Das Musikprojekt ist in den Räumen eines Gemeinschaftshauses „Casa comunal“ angesiedelt, im „Zentrum“ (bestehend aus Kirche, Tante-Emma-Laden, Fussballplatz) des Dorfes. Hauptsächlich werden hier die Instrumente Gitarre und Klavier unterrichtet. Inzwischen gibt es auch hier einige Kinder, Jugendliche und Erwachsene, die regelmäßig Musik machen.
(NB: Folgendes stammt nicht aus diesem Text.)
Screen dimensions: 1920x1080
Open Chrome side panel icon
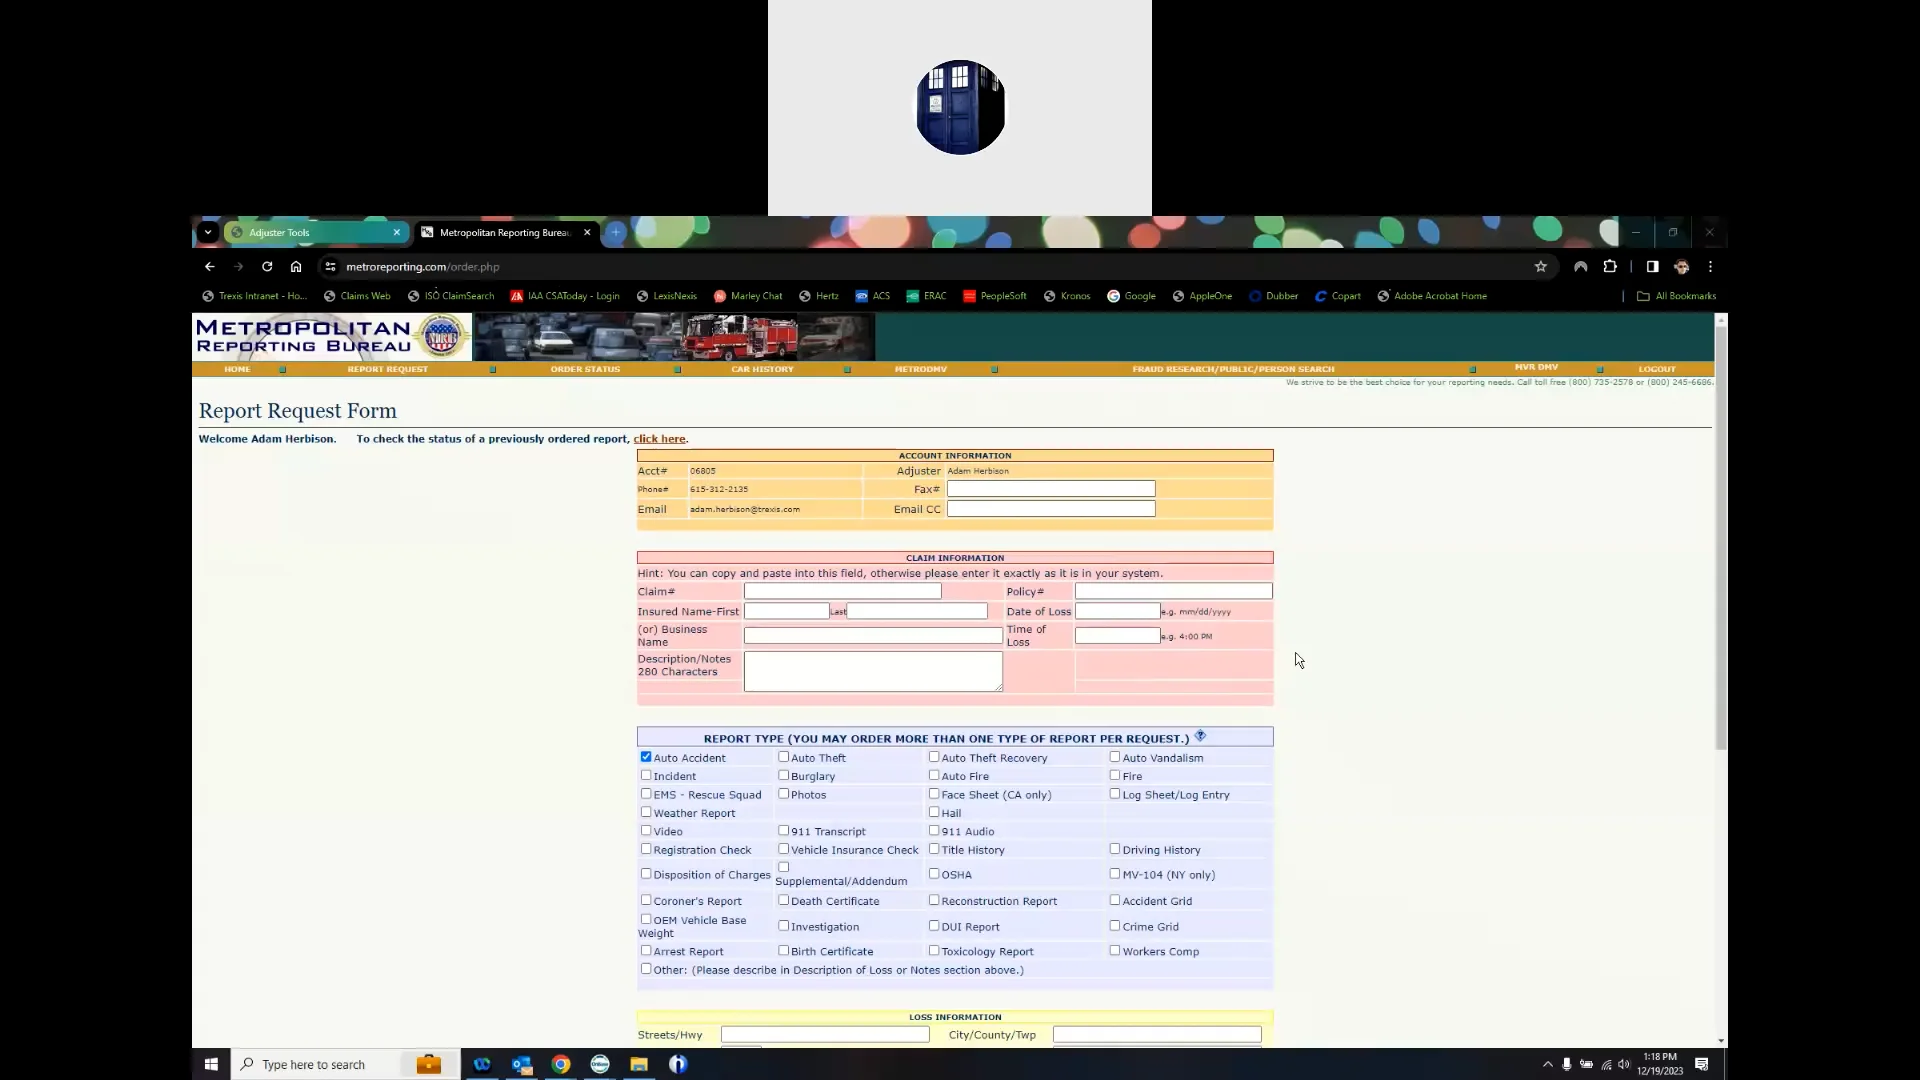[1652, 267]
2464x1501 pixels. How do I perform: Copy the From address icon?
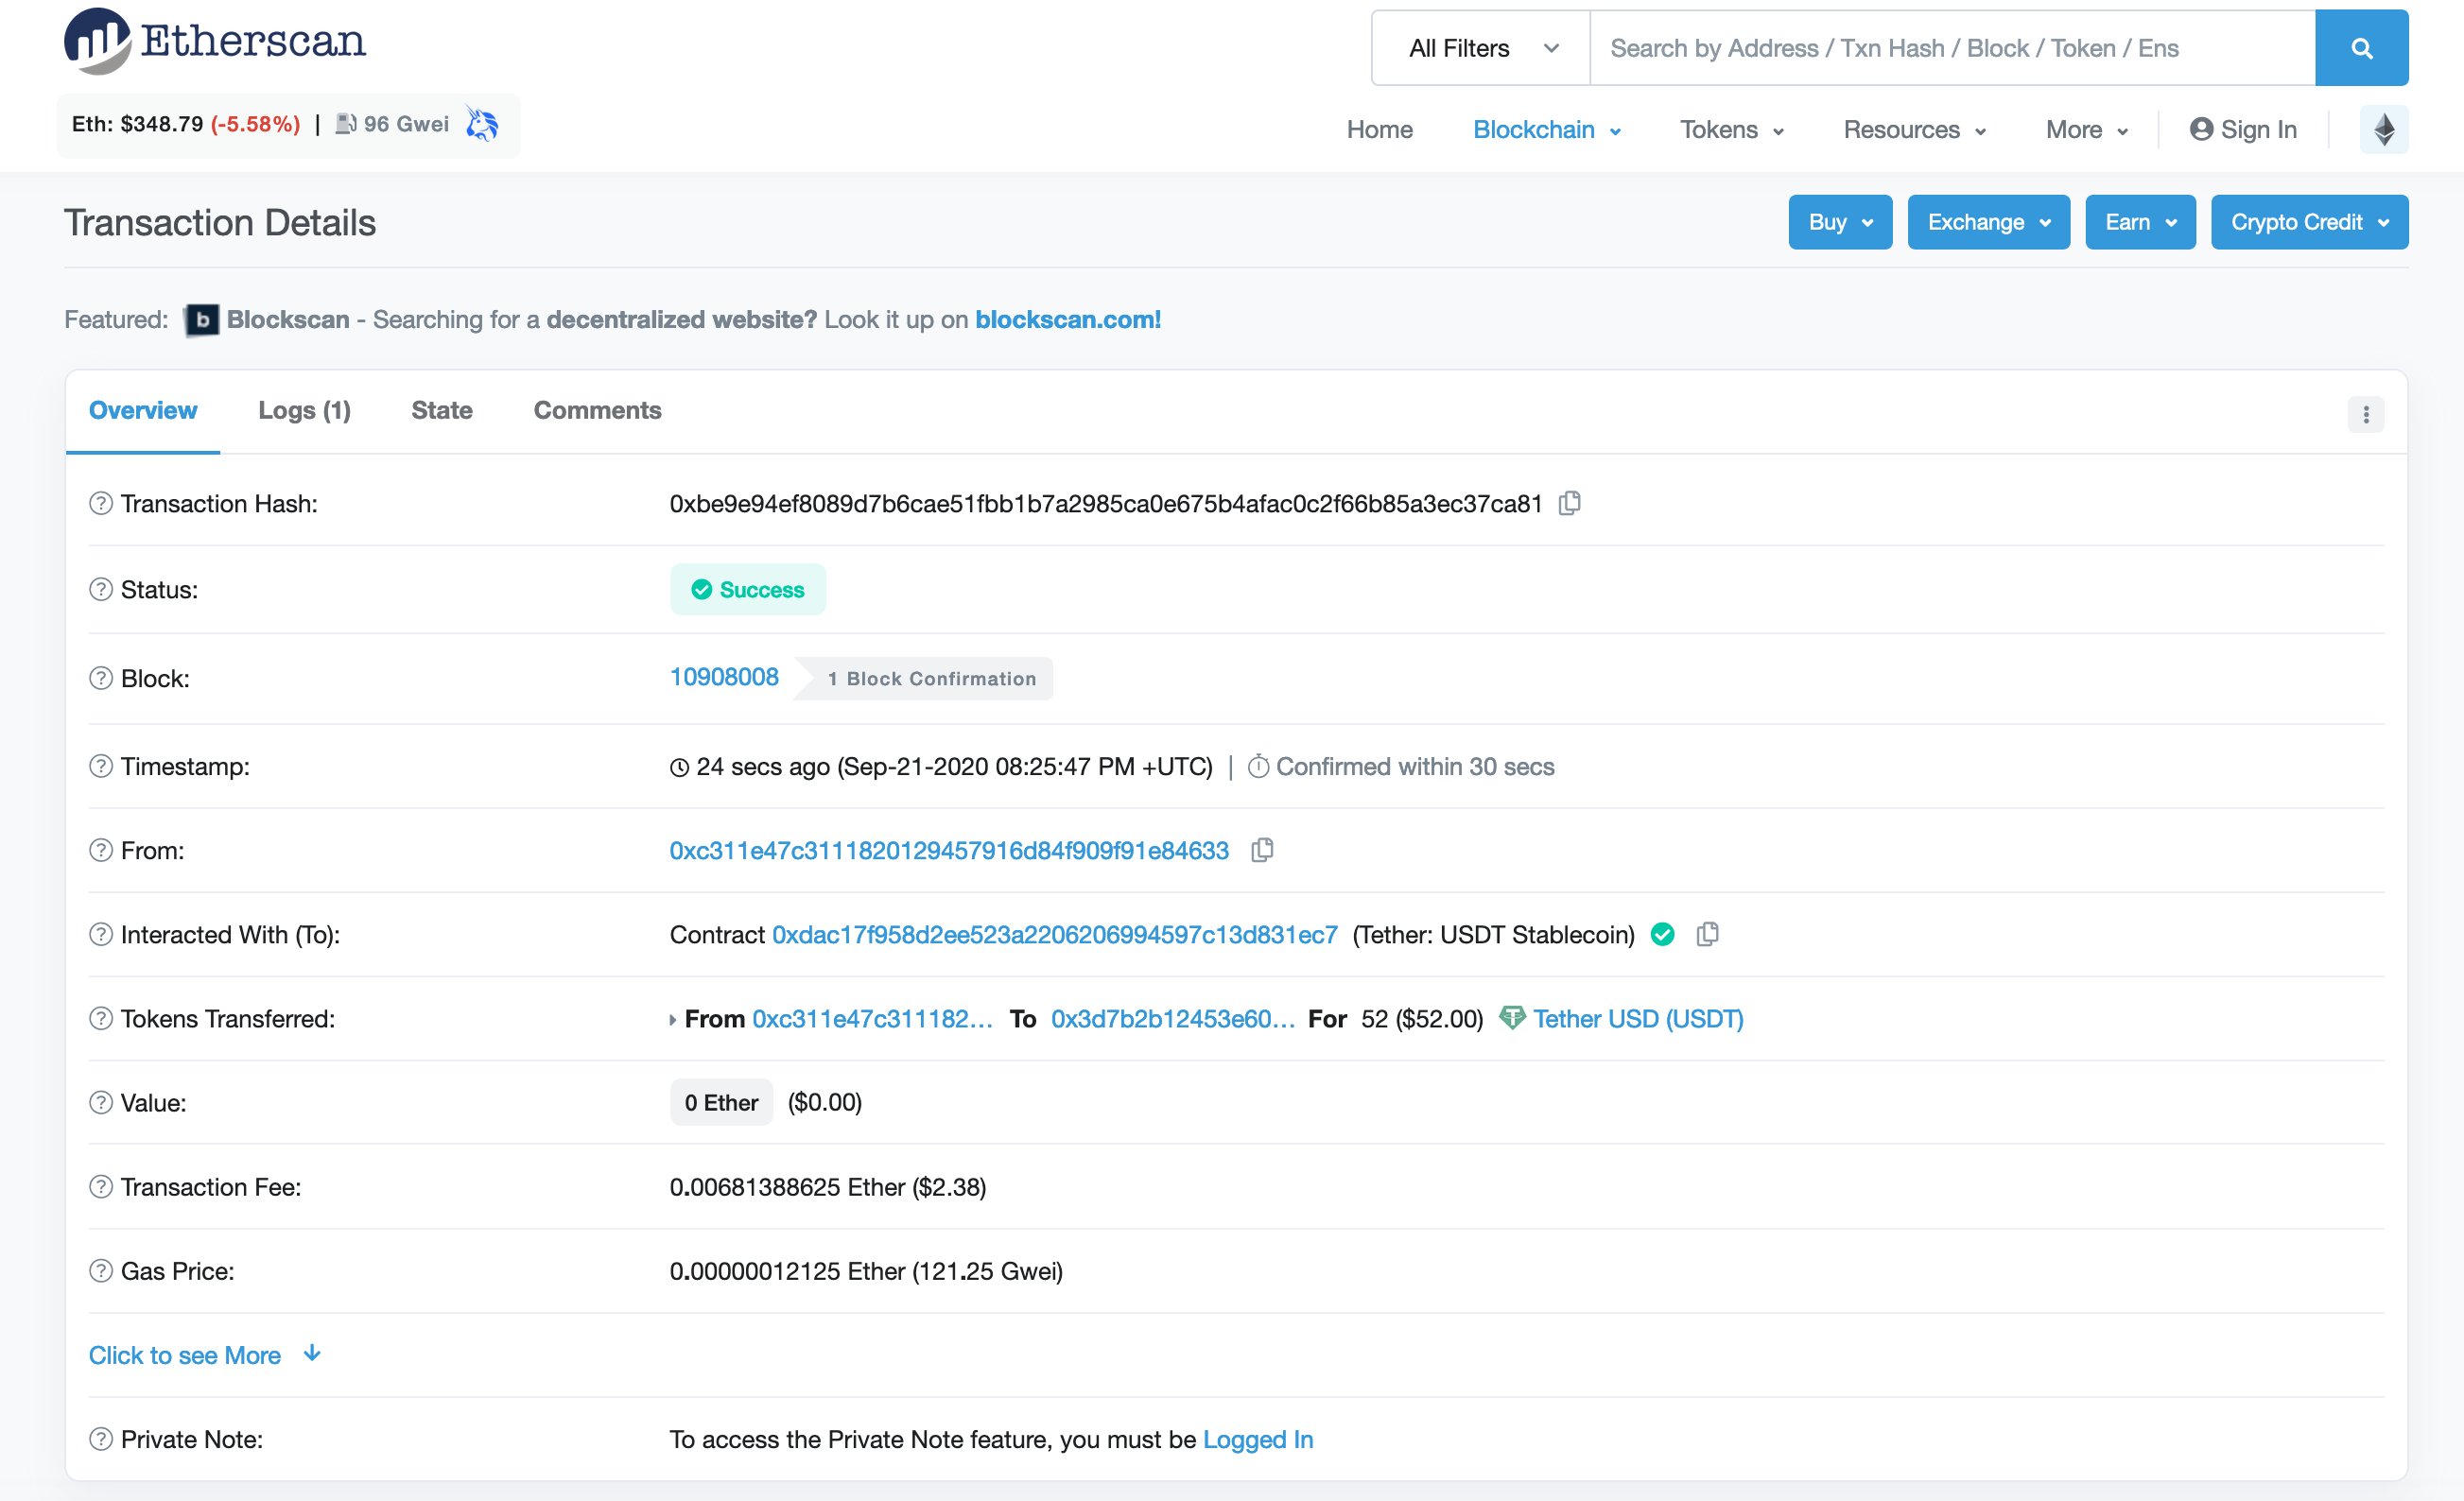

Sonntags in der Katholischen Messe spielen beispielsweise einige inzwischen regelmäßig mit und begleiten die Lieder – früher mussten die Messen oftmals ganz ohne musikalische Begleitung stattfinden.

Allerdings gestaltet es sich hier besonders schwierig, einen Stundenplan und eine Kontinuität der Schüler zu etablieren. Der Alltag im Campo sieht für die Jugendlichen so aus, dass sie je nach Wetter und je nachdem, was es zu tun gibt (derzeit ist z.B gerade Kakaoernte), mal früher und mal später von der Arbeit nach Hause kommen. Deshalb ist der Unterricht dort offen organisiert, die Freiwilligen sind zu bestimmten Zeiten Nachmittags und Abends in den Räumen des Musikprojekts und unterrichten die Leute so, wie sie dort ankommen: mal in Gruppen, mal einzeln, mal länger, mal kürzer. Dieses Projekt ist jedoch insgesamt noch sehr stark abhängig von freiwilligen Lehrern, die dort unterrichten.

Wir haben dann eine Versammlung mit allen Schülern einberufen, um die zwei Jahre Projektarbeit auszuwerten. Dabei stellte sich heraus, dass ein großer Wunsch der Jugendlichen darin besteht, Bands zu gründen – wofür wir ein Schlagzeug benötigen. E-Gitarren haben wir bereits gespendet bekommen, einen Bass gibt’s schon.

Anschließend war ich in dem Projekt „Ola sinfonica“ in Playas, an der Küste Ecuadors. Dieses Projekt gibt es schon seit 3 Jahren. Momentan sind keine Freiwilligen dort – die nächste Gruppe kommt erst Mitte August an. Dennoch läuft der Musikunterricht super. Vor einigen Monaten hat das Musik-Projekt einen pensionierten Geiger angelockt, der in Playas gegenüber vom „Casique Tumbala“ (Kulturzentrum, wo wir auch mit unserem Projekt sitzen) wohnt. Er engagiert sich seitdem mit Leib und Seele, unterrichtet Geige, organisiert einen Kirchenchor und freut sich tierisch der „Langeweile der Pensionierung“ zu entgehen.
Darüber hinaus hat sich eine Trompeterin aus Alaska in Playas niedergelassen und engagiert sich nun ebenfalls in dem Musikprojekt. Dazu unterrichten noch ein bis zwei der fortgeschrittenen Schüler Gitarre.

Insgesamt läuft der Laden also ziemlich gut für die kurze Zeit und es ist toll irgendwo anzukommen und eine aktive Musikschule vorzufinden. Die größte Baustelle ist hier nun, die Raumsituation zu optimieren. Wir bräuchten im Idealfall 6 Unterrichtsräume. Dafür müsste eine Wand gezogen werden, wir müssten ein paar Türen kaufen und anpassen und ein Raum müsste schließlich so schallisoliert werden, dass das Schlagzeug nicht alles andere überschallt. Wenn wir Glück haben, können wir die Gemeinde in Playas davon überzeugen, das zu bezahlen, denn MoG kann nicht immer alles übernehmen.

Am Ende der Reise haben Rodolfo und ich gemeinsam mit unserem Patenkind und dessen Eltern aus Guasmo einen Strandtag in Playas-Nähe eingelegt. Jetzt sind wir wieder im Guasmo, wo die Vorbereitungen für das große Konzert am 07. August auf Hochtouren laufen. Gegen Ende August steht noch eine Reise in ein weiteres Projekt für mich an – bis dahin bleibe ich erstmal im Guasmo.